** BEGIN The records **

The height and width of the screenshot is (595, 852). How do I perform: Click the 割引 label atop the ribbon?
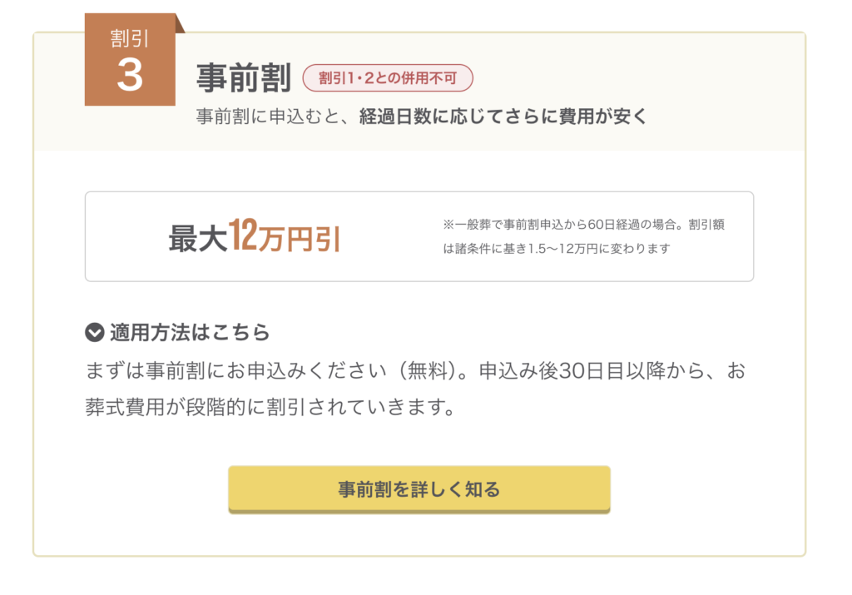coord(129,38)
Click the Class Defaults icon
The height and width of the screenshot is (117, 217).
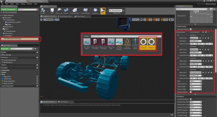(86, 11)

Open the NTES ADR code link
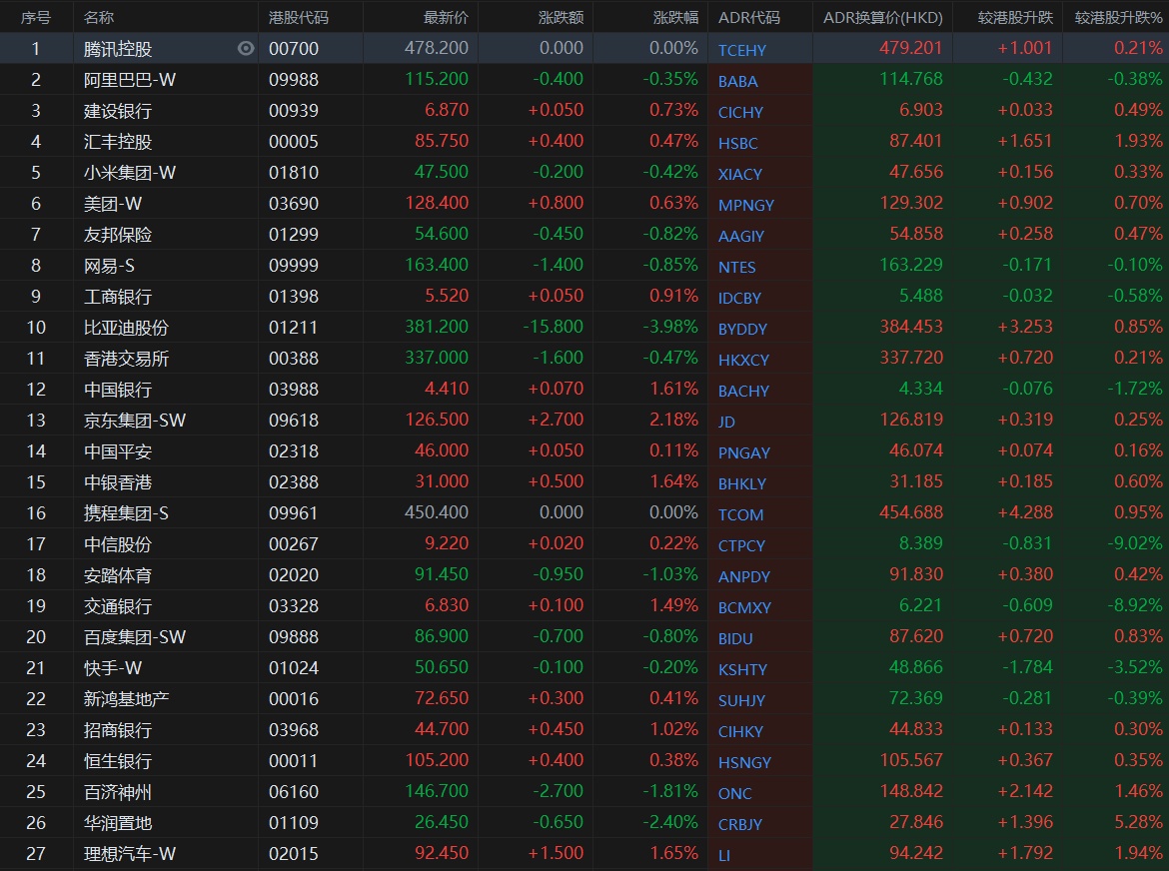coord(736,267)
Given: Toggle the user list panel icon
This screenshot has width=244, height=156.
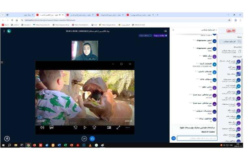Looking at the screenshot, I should [x=166, y=31].
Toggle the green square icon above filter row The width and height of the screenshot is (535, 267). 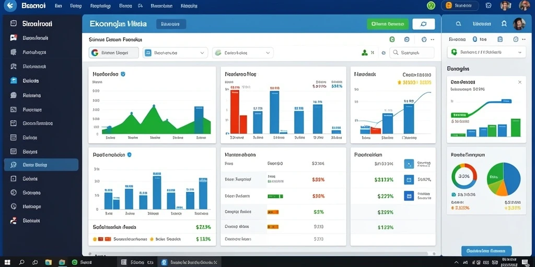tap(392, 40)
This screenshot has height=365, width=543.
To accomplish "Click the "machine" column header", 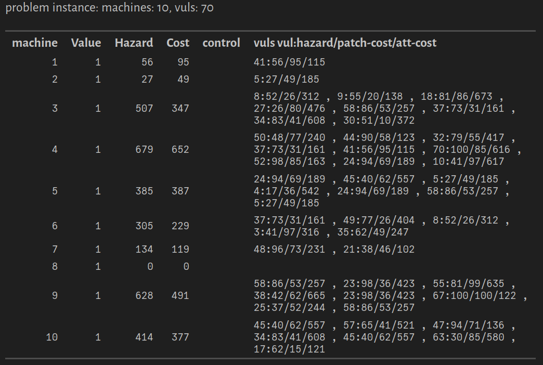I will pos(35,43).
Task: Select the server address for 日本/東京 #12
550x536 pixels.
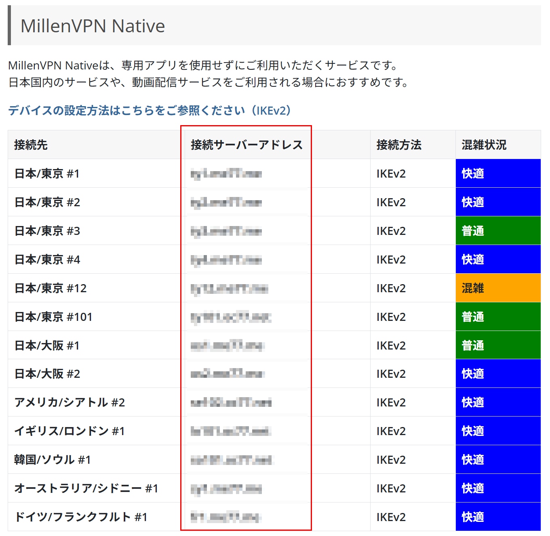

** END The records **

- [Description of the task] Copy out, word for word, the stretch of rows from the line containing "Task: Select the server address for 日本/東京 #12" through the end of the rows, leaving out the picture.

- [Written solution]
Task: Select the server address for 日本/東京 #12
550x536 pixels.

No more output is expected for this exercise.